▸ **PASSAGE PROVIDED**
┄┄┄┄┄┄
Top Questions to Ask Your Mortgage Broker by Jonathan Valentino
Jonathan.valentino@catalyst.com.au
0413 109 972

Website: catalyst.com.au

Hi Guys, my name is Jonathan Valentino, and I am a Mortgage Broker from Catalyst Advisers.

If you’re considering buying a home in Australia, it’s imperative to find the right home loan and lender that meets your needs and goals. One of the best ways to do this is by working with a mortgage broker, who can help you navigate the complex world of home loans and find the best option for you.

But what questions should you be asking your mortgage broker? In this video, we’ll go over some of the best questions to ask your mortgage broker, so that you can make an informed decision and find a home loan that meets your needs and financial situation.

 

1. How much can I borrow, and what is my maximum purchase price?

The amount you can borrow, and your maximum purchase price will depend on a number of factors, including your income, expenses, credit history, and the type of loan you are applying for.
┄┄┄┄┄┄
▸ **GIVEN INSTRUCTION 1**
Answer these questions about the mortgage broker passage, one line each:
(a) Which company does the speaker work for as a mortgage broker?
(b) In which country is the reader described as considering buying a home?
(c) What four factors does the passage name that determine how much you can borrow?

(Stored items from a collection)
┄┄┄┄┄┄
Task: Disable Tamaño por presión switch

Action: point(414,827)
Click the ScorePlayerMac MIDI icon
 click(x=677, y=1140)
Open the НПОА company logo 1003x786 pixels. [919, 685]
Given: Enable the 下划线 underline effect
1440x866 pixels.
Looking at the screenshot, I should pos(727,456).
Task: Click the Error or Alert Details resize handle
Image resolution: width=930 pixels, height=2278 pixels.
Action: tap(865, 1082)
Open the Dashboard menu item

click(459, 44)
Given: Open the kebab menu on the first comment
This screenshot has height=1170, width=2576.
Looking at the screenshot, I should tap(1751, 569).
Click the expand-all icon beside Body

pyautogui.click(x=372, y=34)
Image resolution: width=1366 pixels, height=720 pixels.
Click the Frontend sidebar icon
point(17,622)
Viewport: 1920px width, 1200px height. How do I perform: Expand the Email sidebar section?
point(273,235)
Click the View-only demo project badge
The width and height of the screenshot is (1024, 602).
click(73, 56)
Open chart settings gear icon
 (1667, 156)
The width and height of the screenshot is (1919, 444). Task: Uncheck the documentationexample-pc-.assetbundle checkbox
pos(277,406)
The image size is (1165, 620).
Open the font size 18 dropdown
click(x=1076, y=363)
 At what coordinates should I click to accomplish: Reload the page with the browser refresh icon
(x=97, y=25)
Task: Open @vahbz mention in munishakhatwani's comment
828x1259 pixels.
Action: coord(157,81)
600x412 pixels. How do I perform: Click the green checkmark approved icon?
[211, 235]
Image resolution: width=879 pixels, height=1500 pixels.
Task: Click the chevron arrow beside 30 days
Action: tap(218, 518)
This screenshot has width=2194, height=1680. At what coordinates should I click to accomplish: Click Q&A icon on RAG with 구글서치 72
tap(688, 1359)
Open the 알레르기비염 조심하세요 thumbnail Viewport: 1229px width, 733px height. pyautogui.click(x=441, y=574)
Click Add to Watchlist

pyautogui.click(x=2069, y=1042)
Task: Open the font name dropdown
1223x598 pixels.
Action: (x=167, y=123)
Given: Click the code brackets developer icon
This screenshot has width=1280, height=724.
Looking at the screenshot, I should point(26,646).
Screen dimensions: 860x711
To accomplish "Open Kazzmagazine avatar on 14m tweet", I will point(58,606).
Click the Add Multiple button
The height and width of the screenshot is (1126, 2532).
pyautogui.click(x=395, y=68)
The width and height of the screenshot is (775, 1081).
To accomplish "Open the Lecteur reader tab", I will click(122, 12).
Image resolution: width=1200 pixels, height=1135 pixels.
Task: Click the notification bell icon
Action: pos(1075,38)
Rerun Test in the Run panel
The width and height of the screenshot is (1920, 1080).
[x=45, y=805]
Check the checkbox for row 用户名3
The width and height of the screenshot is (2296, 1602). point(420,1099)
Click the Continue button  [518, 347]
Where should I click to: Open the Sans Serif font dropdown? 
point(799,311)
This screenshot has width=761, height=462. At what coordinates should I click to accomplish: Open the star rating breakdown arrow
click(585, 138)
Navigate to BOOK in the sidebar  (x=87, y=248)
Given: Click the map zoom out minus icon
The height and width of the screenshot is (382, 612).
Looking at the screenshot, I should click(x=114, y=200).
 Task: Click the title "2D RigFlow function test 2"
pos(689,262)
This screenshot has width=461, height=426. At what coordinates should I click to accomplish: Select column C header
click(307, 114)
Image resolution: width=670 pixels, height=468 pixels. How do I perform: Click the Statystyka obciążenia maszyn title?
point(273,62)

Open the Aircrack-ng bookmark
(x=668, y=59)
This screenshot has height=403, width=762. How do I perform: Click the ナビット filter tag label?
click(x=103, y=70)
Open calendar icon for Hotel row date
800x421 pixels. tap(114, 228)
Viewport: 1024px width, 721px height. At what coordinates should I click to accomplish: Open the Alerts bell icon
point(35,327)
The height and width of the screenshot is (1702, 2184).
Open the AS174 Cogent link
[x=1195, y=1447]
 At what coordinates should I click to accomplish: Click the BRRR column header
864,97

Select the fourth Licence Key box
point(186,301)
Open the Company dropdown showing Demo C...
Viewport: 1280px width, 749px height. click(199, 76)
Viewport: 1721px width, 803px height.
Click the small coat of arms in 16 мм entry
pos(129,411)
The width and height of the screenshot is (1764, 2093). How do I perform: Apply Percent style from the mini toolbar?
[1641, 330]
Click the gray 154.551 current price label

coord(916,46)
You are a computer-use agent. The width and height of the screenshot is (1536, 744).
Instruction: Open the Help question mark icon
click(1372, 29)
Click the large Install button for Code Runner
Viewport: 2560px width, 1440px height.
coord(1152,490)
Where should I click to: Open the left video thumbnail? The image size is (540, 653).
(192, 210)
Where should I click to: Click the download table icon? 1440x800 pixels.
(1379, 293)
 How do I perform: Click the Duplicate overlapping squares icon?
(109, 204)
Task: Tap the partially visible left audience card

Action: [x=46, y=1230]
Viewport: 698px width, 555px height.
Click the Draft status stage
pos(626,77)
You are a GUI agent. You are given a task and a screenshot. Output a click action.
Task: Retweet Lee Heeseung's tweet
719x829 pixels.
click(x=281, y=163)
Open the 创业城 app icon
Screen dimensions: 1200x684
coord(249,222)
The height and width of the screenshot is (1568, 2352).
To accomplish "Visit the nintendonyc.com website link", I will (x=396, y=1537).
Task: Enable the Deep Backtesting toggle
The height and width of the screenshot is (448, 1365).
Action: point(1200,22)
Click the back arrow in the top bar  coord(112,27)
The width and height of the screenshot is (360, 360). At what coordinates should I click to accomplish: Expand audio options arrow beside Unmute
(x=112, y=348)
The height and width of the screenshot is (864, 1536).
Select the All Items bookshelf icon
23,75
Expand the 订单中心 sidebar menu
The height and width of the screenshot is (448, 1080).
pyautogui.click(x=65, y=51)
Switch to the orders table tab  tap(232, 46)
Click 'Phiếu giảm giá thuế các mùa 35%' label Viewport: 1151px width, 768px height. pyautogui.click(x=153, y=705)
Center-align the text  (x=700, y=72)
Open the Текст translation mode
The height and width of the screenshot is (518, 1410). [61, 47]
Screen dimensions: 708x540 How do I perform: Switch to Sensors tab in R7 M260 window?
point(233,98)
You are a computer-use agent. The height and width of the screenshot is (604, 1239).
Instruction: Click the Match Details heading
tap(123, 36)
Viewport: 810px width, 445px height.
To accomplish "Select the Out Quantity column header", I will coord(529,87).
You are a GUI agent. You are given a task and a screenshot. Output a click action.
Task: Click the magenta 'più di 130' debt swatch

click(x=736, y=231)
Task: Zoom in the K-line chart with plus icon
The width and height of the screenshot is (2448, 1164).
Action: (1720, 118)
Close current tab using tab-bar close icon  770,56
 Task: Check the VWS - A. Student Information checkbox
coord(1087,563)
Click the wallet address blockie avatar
┄┄┄┄┄┄
▸ **GIVEN INSTRUCTION 2**
Show every line of the entries that contains the string "point".

▸ **EXERCISE OUTPUT 1**
(a) Catalyst Advisers
(b) Australia
(c) Income, expenses, credit history, and the type of loan you are applying for

▸ **EXERCISE OUTPUT 2**
Action: point(414,827)
point(17,622)
point(273,235)
Looking at the screenshot, I should point(26,646).
To accomplish "Open Kazzmagazine avatar on 14m tweet", I will point(58,606).
The width and height of the screenshot is (2296, 1602). point(420,1099)
point(799,311)
point(273,62)
point(35,327)
point(186,301)
Action: point(1200,22)
point(233,98)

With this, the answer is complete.